::: QUOTED TEXT :::

Arenberg Castle (, ) is a Flemish Renaissance style château in Heverlee, close to Leuven, Belgium. It is surrounded by a park.

Built in place of a 12th century medieval castle, the current château was started in the 16th century but still underwent many changes in the following centuries. In 1612, it passed into the hands of the Arenberg family, who occupied it until the First World War. The building is now owned by the Katholieke Universiteit Leuven (KU Leuven).

History

The site had been the castle of the lords of Heverlee since the 12th century, but this family became impoverished and had to sell the site in 1445 to the Croÿ family from Picardy. Antoine I de Croÿ demolished the medieval castle and started works to build the current château in 1455 on the site, of which he destroyed all but one tower. His grandson, William de Croÿ, completed the works on the château in 1515, and founded a monastery on the château grounds for the Benedictine Celestines. The architectural style is in large part traditionally Flemish, with sandstone window frames and brick walls, though it has been structurally altered since 1515 and has elements of Gothic, Renaissance, and neo-Gothic architecture. Its large corner towers are typical, once surmounted by a German eagle. Charles III of Croy was the 4th and last duke, and after his death in 1612 without issue the château passed to the of the German House of Arenberg into which his sister had married, and remained in that family until the First World War.

:::

▶ **EXERCISE INSTRUCTIONS**
Translate this sentence from the Arenberg Castle text into Spanish: "In 1612, it passed into the hands of the Arenberg family, who occupied it until the First World War."

::: RAW DATA :::

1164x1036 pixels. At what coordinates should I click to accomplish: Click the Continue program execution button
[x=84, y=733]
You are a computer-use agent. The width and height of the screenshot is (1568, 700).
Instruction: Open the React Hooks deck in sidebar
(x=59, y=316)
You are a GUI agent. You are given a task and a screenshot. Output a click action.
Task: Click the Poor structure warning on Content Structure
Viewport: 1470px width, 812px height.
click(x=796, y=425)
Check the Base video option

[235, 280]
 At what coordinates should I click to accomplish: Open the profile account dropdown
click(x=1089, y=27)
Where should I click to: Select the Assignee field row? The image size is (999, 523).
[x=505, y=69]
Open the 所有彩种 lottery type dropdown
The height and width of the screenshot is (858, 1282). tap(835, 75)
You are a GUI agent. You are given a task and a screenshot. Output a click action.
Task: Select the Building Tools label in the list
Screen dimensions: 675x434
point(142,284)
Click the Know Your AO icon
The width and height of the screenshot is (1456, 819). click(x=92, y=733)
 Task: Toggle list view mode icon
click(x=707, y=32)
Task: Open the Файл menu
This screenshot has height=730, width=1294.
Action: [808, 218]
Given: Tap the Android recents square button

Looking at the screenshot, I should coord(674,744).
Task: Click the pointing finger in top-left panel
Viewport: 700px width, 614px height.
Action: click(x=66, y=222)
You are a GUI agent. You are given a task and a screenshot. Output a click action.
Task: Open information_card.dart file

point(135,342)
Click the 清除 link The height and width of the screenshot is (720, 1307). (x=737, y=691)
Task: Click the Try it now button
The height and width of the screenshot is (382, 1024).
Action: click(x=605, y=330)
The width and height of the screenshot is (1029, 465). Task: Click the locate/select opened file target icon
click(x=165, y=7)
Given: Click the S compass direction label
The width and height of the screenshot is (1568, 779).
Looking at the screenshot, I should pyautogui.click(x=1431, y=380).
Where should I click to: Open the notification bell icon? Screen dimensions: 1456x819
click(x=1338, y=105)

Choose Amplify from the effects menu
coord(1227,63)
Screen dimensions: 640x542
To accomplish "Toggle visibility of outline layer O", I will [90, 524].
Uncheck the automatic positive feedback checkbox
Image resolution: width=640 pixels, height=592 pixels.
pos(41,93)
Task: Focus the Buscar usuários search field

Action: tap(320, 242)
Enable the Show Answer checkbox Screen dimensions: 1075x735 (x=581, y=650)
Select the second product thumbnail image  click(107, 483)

:::

▶ **FINAL RESULT**
En 1612 pasó a manos de la familia Arenberg, que lo ocupó hasta la Primera Guerra Mundial.